Where the records appear below, transcribe them exactly, leaving none out.

Saved data entries
*-*-*
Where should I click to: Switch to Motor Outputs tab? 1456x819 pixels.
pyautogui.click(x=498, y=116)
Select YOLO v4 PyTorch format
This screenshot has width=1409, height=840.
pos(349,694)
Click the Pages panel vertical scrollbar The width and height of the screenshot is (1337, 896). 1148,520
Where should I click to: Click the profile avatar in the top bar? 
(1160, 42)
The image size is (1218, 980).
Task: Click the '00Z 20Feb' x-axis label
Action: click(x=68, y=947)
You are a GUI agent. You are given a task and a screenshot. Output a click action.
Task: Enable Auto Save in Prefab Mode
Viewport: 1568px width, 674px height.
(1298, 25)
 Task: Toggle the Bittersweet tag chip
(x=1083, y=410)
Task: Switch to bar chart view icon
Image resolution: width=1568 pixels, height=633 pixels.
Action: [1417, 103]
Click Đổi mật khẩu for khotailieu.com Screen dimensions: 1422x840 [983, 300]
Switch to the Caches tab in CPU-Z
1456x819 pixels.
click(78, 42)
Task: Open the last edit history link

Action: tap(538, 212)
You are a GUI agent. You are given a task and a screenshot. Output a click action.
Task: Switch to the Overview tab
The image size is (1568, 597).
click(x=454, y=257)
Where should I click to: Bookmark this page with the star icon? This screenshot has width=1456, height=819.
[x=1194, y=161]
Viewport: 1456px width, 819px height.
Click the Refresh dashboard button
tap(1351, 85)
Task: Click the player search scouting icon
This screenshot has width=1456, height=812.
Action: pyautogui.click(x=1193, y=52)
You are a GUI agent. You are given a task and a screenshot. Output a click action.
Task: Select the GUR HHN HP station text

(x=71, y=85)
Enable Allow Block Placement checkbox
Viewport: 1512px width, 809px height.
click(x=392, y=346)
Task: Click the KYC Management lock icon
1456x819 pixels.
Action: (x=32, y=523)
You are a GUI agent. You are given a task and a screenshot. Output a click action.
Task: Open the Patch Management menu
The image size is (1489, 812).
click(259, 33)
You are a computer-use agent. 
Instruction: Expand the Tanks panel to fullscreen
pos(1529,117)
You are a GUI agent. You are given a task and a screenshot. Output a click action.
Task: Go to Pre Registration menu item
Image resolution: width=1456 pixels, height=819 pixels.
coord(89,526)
*-*-*
## RESPONSE BOX
Where should I click to: Switch to Motor Outputs tab? 1456x819 pixels.
pyautogui.click(x=498, y=116)
Select YOLO v4 PyTorch format
This screenshot has width=1409, height=840.
pos(349,694)
Click the Pages panel vertical scrollbar The width and height of the screenshot is (1337, 896). 1148,520
Where should I click to: Click the profile avatar in the top bar? 
(1160, 42)
The image size is (1218, 980).
Task: Click the '00Z 20Feb' x-axis label
Action: click(x=68, y=947)
You are a GUI agent. You are given a task and a screenshot. Output a click action.
Task: Enable Auto Save in Prefab Mode
Viewport: 1568px width, 674px height.
(1298, 25)
 Task: Toggle the Bittersweet tag chip
(x=1083, y=410)
Task: Switch to bar chart view icon
Image resolution: width=1568 pixels, height=633 pixels.
Action: [1417, 103]
Click Đổi mật khẩu for khotailieu.com Screen dimensions: 1422x840 [983, 300]
Switch to the Caches tab in CPU-Z
1456x819 pixels.
click(78, 42)
Task: Open the last edit history link

Action: tap(538, 212)
You are a GUI agent. You are given a task and a screenshot. Output a click action.
Task: Switch to the Overview tab
The image size is (1568, 597).
click(x=454, y=257)
Where should I click to: Bookmark this page with the star icon? This screenshot has width=1456, height=819.
[x=1194, y=161]
Viewport: 1456px width, 819px height.
Click the Refresh dashboard button
tap(1351, 85)
Task: Click the player search scouting icon
This screenshot has width=1456, height=812.
Action: pyautogui.click(x=1193, y=52)
You are a GUI agent. You are given a task and a screenshot. Output a click action.
Task: Select the GUR HHN HP station text

(x=71, y=85)
Enable Allow Block Placement checkbox
Viewport: 1512px width, 809px height.
click(x=392, y=346)
Task: Click the KYC Management lock icon
1456x819 pixels.
Action: (x=32, y=523)
You are a GUI agent. You are given a task and a screenshot. Output a click action.
Task: Open the Patch Management menu
The image size is (1489, 812).
click(259, 33)
You are a computer-use agent. 
Instruction: Expand the Tanks panel to fullscreen
pos(1529,117)
You are a GUI agent. You are given a task and a screenshot. Output a click action.
Task: Go to Pre Registration menu item
Image resolution: width=1456 pixels, height=819 pixels.
coord(89,526)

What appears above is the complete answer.